Patients had to have a cardiac ejection fraction greater than 40%. For inclusion, patients had to have estimated creatinine clearance greater than 40 mL/min, bilirubin less than two times the upper limit of normal, and ALT/AST less than 2.5 times the upper limit of normal. Inclusion criteria also required adequate pulmonary function, defined as hemoglobin-corrected diffused capacity of carbon monoxide of at least 40% and forced expiratory volume in one second of 50% or greater.
Patients’ donors had to be either siblings, or 7/8 or 8/8 human leukocyte antigen-matched unrelated donors.

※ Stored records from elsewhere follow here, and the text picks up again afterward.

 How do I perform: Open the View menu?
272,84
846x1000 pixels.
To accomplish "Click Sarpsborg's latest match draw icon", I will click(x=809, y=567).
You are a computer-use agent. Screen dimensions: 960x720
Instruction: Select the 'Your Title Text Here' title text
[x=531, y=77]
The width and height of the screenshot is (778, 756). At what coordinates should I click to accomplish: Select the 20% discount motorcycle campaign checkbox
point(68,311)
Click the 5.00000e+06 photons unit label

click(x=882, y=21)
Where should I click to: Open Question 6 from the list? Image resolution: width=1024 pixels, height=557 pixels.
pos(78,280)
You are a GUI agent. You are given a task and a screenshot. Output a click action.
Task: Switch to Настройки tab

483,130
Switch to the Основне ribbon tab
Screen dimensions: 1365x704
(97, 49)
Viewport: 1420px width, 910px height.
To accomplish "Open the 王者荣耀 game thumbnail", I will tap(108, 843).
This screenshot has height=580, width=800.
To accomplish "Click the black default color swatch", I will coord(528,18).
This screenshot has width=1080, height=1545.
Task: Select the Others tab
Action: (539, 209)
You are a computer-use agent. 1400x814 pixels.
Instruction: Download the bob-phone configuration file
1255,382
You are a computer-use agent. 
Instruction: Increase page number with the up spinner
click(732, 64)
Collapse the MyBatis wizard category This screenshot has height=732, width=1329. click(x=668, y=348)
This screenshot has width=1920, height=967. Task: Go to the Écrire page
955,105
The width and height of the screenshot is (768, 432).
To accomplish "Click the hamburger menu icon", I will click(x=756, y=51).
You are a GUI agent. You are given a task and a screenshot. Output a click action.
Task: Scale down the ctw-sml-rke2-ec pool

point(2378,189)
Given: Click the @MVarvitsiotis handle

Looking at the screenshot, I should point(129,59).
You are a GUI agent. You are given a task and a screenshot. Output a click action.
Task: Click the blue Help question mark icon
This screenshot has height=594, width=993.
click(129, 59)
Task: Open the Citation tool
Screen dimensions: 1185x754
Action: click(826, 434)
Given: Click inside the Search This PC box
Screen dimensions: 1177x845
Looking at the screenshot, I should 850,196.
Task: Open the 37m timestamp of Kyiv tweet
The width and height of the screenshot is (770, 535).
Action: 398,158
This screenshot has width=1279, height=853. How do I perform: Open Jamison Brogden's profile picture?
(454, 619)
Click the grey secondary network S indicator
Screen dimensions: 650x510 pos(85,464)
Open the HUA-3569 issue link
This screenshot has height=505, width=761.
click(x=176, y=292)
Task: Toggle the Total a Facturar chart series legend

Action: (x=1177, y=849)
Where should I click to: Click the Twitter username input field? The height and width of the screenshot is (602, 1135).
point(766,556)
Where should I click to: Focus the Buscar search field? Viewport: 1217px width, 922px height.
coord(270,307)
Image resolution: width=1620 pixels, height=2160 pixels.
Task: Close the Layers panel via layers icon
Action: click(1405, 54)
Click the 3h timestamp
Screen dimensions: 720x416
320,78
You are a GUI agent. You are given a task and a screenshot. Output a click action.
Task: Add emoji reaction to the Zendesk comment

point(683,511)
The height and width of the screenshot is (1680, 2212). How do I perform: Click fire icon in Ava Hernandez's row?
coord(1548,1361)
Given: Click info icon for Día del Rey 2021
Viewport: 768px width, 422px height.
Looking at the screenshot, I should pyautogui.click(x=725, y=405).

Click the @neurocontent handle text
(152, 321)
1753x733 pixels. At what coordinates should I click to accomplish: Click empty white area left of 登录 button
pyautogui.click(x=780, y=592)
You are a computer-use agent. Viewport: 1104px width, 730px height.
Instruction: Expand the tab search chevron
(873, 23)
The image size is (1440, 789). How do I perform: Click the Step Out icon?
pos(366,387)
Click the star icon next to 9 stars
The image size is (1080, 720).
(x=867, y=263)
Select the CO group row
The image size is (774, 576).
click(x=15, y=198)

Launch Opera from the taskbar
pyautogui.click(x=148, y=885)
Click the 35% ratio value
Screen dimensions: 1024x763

The patients receiving tacrolimus/methotrexate who served as controls were also collected prospectively, from centers that were not participating in the three-arm clinical trial. These patients also received reduced intensity conditioning and a peripheral blood stem cell transplant. This arm of the study was run through the Center for International Blood & Marrow Transplant Research. “I want to stress that the entry criteria were the same as for the intervention arms of the study,” Dr. Bolaños-Meade said.
Using a baseline rate of 23% for the GRFS endpoint, Dr. Bolaños-Meade and his collaborators established the size of the intervention and control arm so that the study would have 86%-88% power to detect a 20% improvement in the rate of GRFS over the contemporary control GVHD prophylaxis.